Configure lifecycle management policy rules
These rules in the Azure portal enable custom handling of data over its lifecycle in Azure storage accounts.
- Creating Rules: You use If - Then block conditions to transition or expire data based on specifications.
- If Clause: This is the evaluation part where you set the time period for the blob data. It checks if the data is accessed or modified according to a specified time (e.g., "More than (days ago)").
- Then Clause: This is the action part, where you set what happens if the "If" condition is met. Actions include:
- Move to Cool Storage: Transition the data to Cool tier storage.
- Move to Archive Storage: Transition the data to Archive tier storage.
- Delete the Blob: Delete the data entirely.
- Goal: By setting these rules, you can ensure that your data is stored in the most cost-effective way, moving it between storage tiers or deleting it as it ages.
Blob Object Replication
- What It Is: Asynchronous copying of blobs in a container according to configured policy rules, including the blob's contents, metadata, properties, and associated versions.
- Requirements:
- Blob versioning must be enabled on both source and destination accounts.
- Supported only when both source and destination accounts are in the Hot or Cool tier (can be different tiers).
- Does not support blob snapshots; they won't be replicated.
- Configuration:
- You create a replication policy specifying the source and destination storage accounts.
- Includes rules specifying source and destination containers, identifying which blobs to replicate.
- Benefits:
- Latency Reduction: Minimizes latency by enabling data access from a closer region.
- Efficiency for Compute Workloads: Improves workload efficiency by processing the same blobs in different regions.
- Data Distribution Optimization: Allows processing or analysis of data in one location and replication of the results to other regions.
- Cost Benefits: Can manage and optimize storage policies for cost-saving, including moving data to the Archive tier using lifecycle management policies.
Upload blobs
- Blob Types:
- Block Blobs: Made of data blocks, mainly used for text, files, images, videos.
- Append Blobs: Similar to block blobs but optimized for appending. Useful for logging.
- Page Blobs: Up to 8 TB, efficient for frequent read/write. Used in Azure VMs for OS and data disks.

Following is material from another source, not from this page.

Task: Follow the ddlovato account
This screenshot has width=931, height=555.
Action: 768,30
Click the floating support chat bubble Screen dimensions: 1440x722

- Note: The default type for a new blob is a block blob, and you cannot change a blob's type after creation.
- Blob Upload Tools:
- AzCopy: Command-line tool for copying data to/from Blob Storage across containers/accounts.
- Azure Data Box Disk: For transferring large or constrained network datasets on-premises to Blob Storage using physical disks.
- Azure Import/Export: Exports large amounts of data to your hard drives that Microsoft ships back to you.
The following example shows how to upload blob data in Azure Storage Explorer. After you identify the files to upload, you choose the blob type and block size, and the container folder. You also set the authentication method and encryption scope.
Pricing for Azure Blob Storage
- Performance Tiers: Cost varies by tier, with cooler tiers being less expensive per gigabyte for storage.
- Data Access Costs: Increases as the tier gets cooler; charges apply per gigabyte for reads in Cool and Archive tiers.
- Transaction Costs: Applies to all tiers, with increased charges as the tier gets cooler.
- Geo-replication Data Transfer Costs: Applies only to accounts with geo-replication like GRS and RA-GRS, billed per gigabyte.
- Outbound Data Transfer Costs: Charged for data transferred out of an Azure region, based on bandwidth usage per gigabyte.
- Changes to the Storage Tier:
- Changing from Cool to Hot: Incurs a charge equivalent to reading all existing data.
- Changing from Hot to Cool: Incurs a charge equivalent to writing all data into the Cool tier (for GPv2 accounts).
Azure Blob Storage offers a dynamic and cost-effective solution for managing unstructured data across various industry needs. By leveraging its features, businesses can tailor their data storage and access strategies to meet evolving requirements.